Zbarsky and Samuel Hutchinson's Lenin's Embalmers explores numerous odd and morose details surrounding the Soviet leader's initial embalming in 1924 and subsequent re-embalming every eighteen months until 1991. Thomas Lynch of the Detroit Free Press said that Lenin's Embalmers offers "part thumbnail history, part personal memoir, part political text, part grim photo album. … it is a great read in a small package, well crafted inside and out, made more compelling by the ongoing unraveling of the Soviet experiment."
In this volume, Zbarsky discusses the obsession of many Communist governments to embalm deceased leaders from the 1940s well into the 1990s. He looks at evidence indicating that this odd practice was performed in a number of countries outside the Soviet Union. The book covers, in great detail, the technological side of human embalming, including the actual "recipe" used on Lenin's body. According to a Publishers Weekly critic: "Zbarsky shines when it comes to corpse preservation: he recounts the evacuation of Lenin's body to Siberia during WWII" and discusses "the process used to preserve the leader of the World Proletariat." Zbarsky and Hutchinson also analyze the psychological implications of political regimes that seek to elevate their deceased leaders to a level equaling if not surpassing religious deities. Contemporary issues surrounding Moscow's economic turn toward capitalism are also addressed. For example, Lenin's embalming institute is now known to offer its services to Soviet gangster families for a fee. Nathan Ward of Library Journal wrote of the book: "The author has now outlived the Soviet state he so oddly served and looks on with irony in the present era of Russian gangster embalmings."
Zbarsky once told CA: "After graduating from Moscow University in 1935 I worked as a scientist in the field of biochemistry, molecular and cell biology (mostly on structure), and biochemistry and function of the cell nucleus. I published several monographs, more than 400 scientific publications, including some fifty reviews, making me well-known in the scientific community of the world."
"In 1989 I retired due to my age and the very poor situation in science in Russia, and I have written a few books of memoirs, including Lenin's Embalmers, containing archive material and my memories on embalming and preserving Lenin's body."
Zbarsky later added: "During my work at the oncological institute and institute of developmental biology my collaborators and I found some new natural events in molecular and cell biology. Thus, our description of the nuclear skeleton (nuclear matrix) was registered as a 'discovery.' We also were the first to find the ribosomal type of DNA in nucleoli and the uniformity of base composition of the DNA and RNA in whole development of Bombyx mori, and we isolated the nuclear envelope and described it in biochemical terms. After retirement I could not continue my experimental work, and so I wrote my memoirs, including the history of Lenin's embalming."

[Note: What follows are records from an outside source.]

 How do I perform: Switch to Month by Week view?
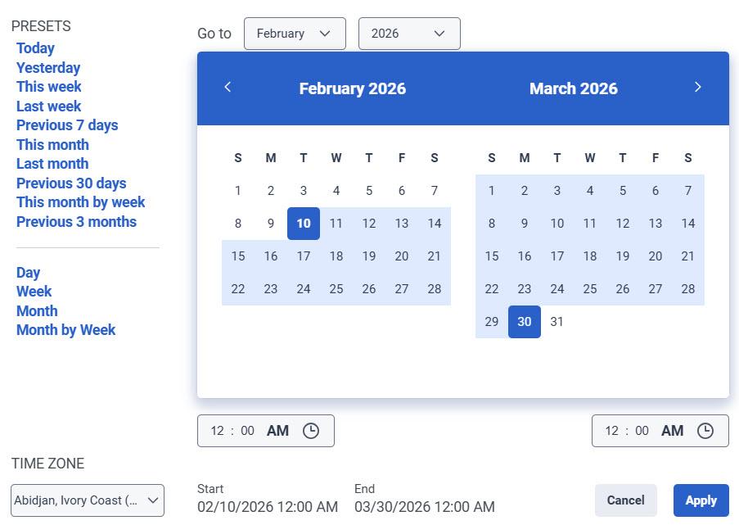click(65, 330)
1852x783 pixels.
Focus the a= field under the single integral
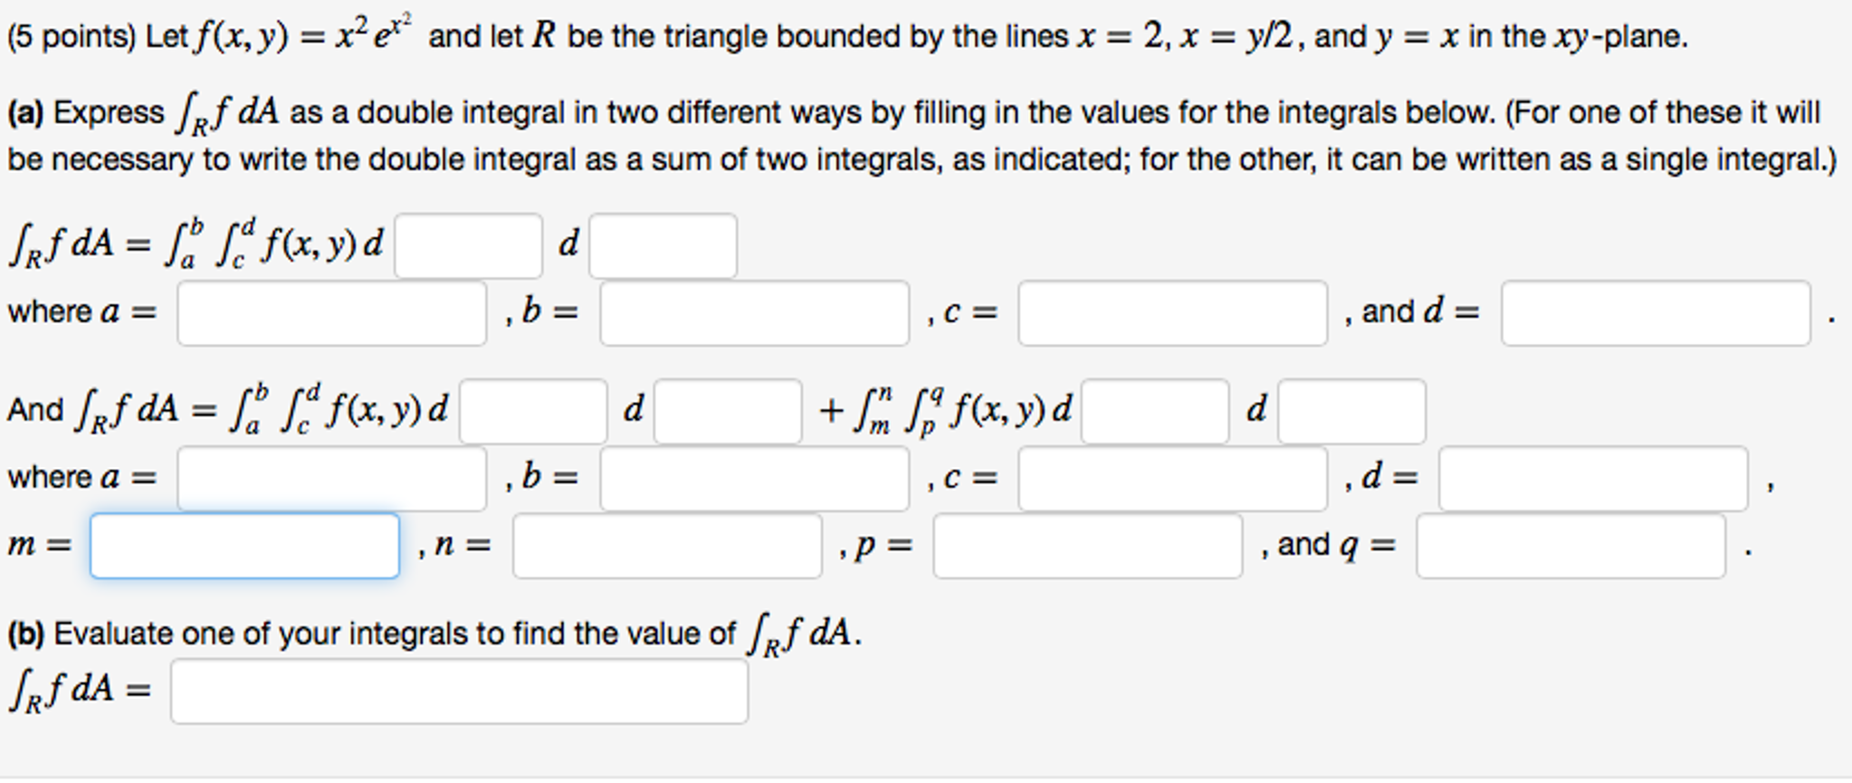point(331,313)
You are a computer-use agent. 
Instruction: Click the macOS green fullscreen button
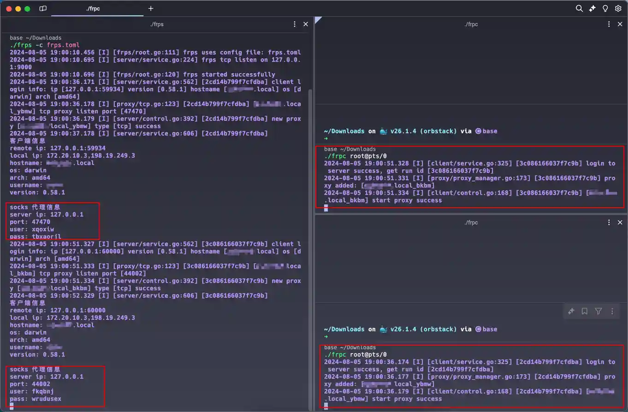click(x=27, y=8)
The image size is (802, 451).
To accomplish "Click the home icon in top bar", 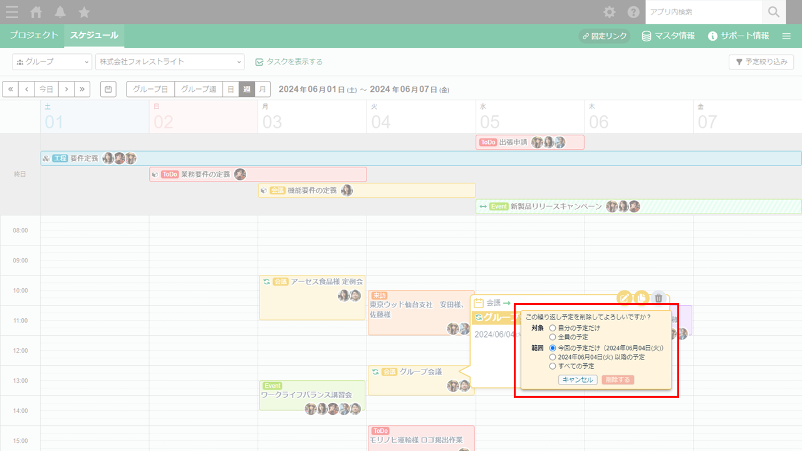I will (x=36, y=12).
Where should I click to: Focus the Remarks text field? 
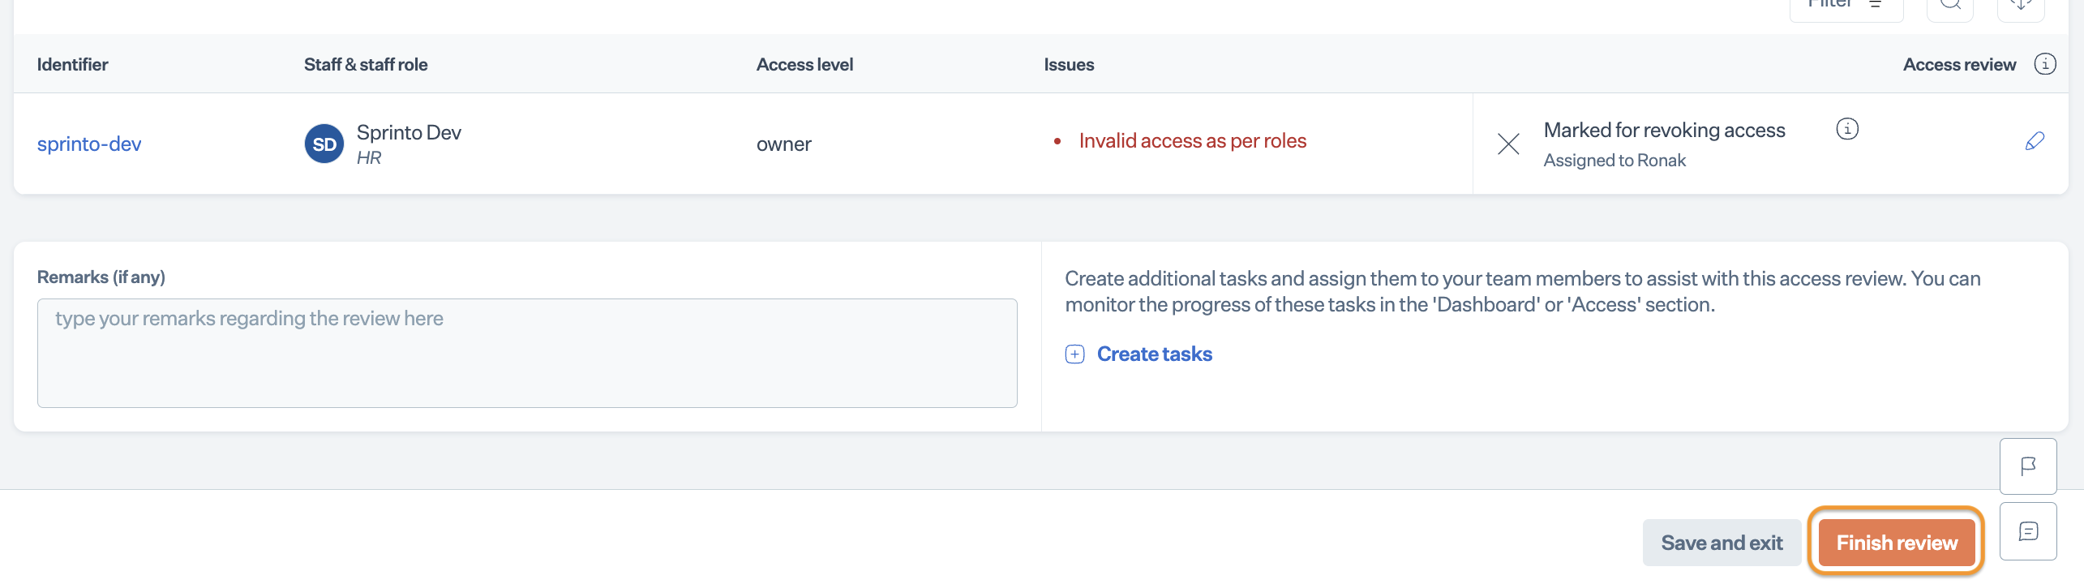[x=527, y=353]
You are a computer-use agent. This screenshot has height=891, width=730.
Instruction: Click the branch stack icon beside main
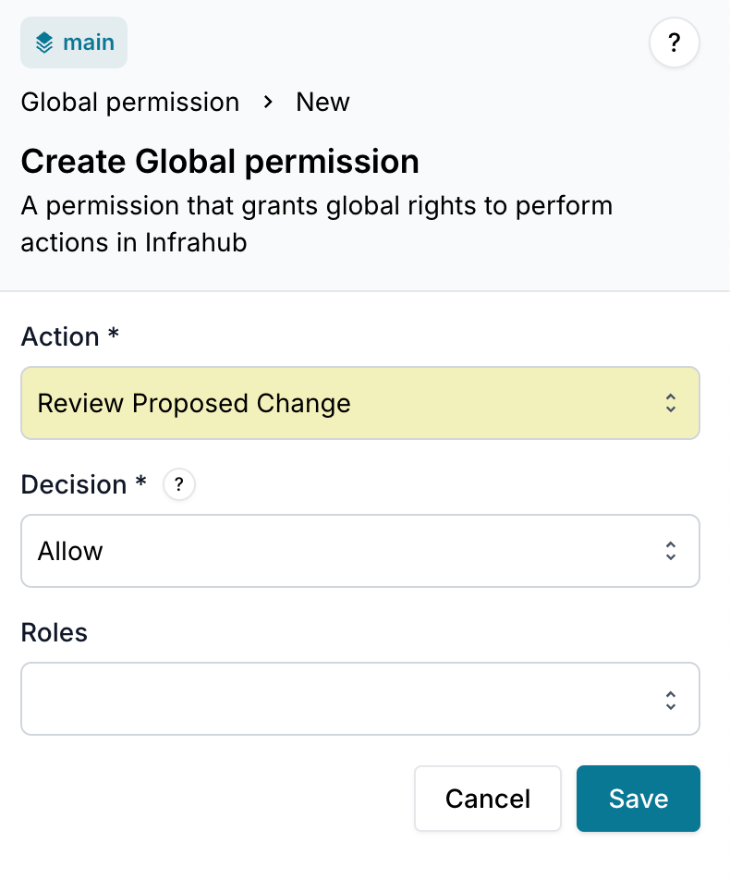(43, 42)
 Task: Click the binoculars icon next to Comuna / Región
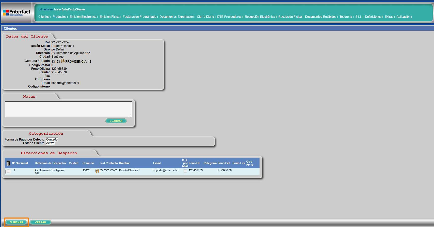tap(62, 61)
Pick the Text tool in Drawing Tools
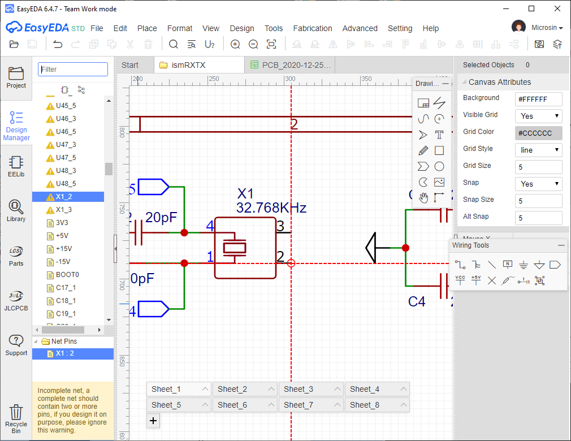 pos(439,135)
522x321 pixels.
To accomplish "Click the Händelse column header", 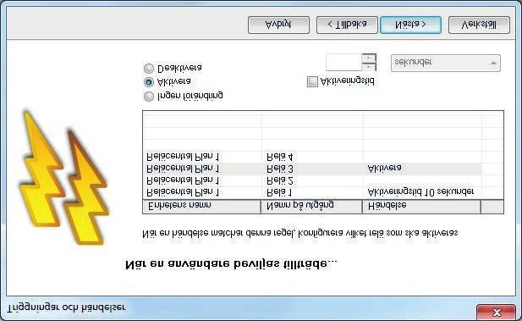I will pos(422,207).
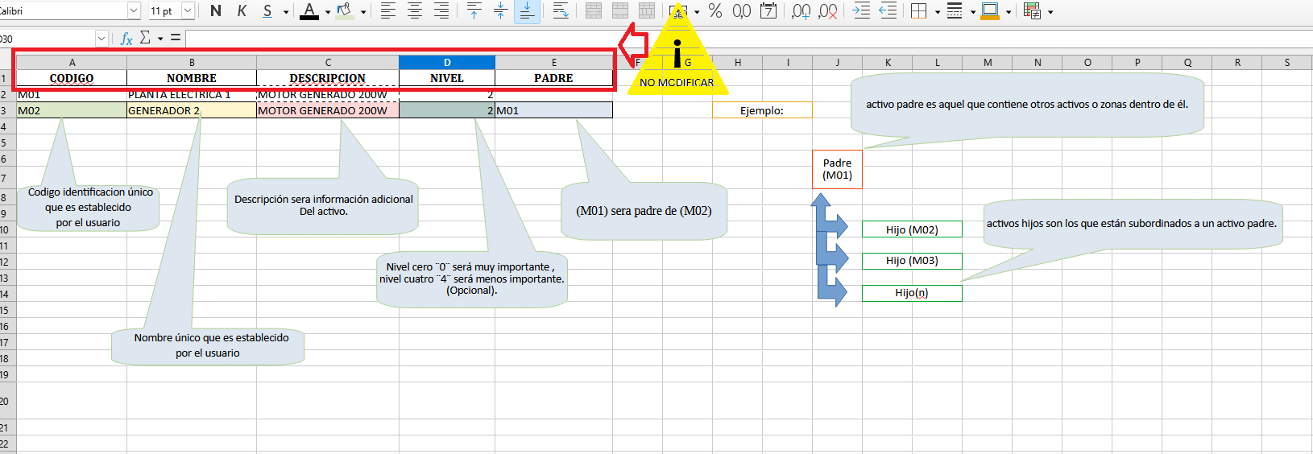Screen dimensions: 1313x454
Task: Click the wrap text icon
Action: click(561, 11)
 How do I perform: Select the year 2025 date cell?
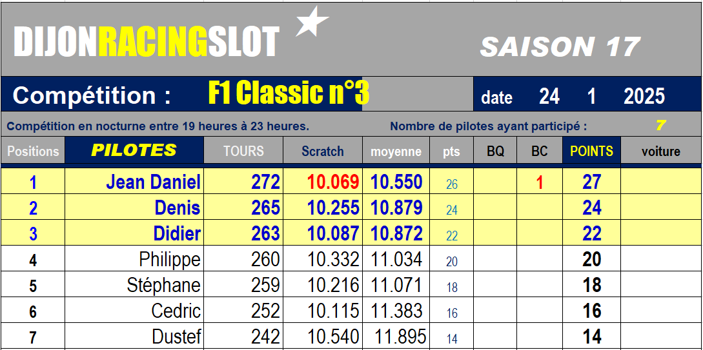click(644, 96)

BIOGRAPHICAL AND CRITICAL SOURCES:
periodicals
Detroit Free Press, April 4, Thomas Lynch, review of Lenin's Embalmers, 1999.
Library Journal, April 15, 1999, Nathan Ward, review of Lenin's Embalmers, p. 122.
London Review of Books, March 18, 1999, James Meek, review of Lenin's Embalmers, pp. 30-31.
Publishers Weekly, March 29, 1999, review of Lenin's Embalmers, p. 80.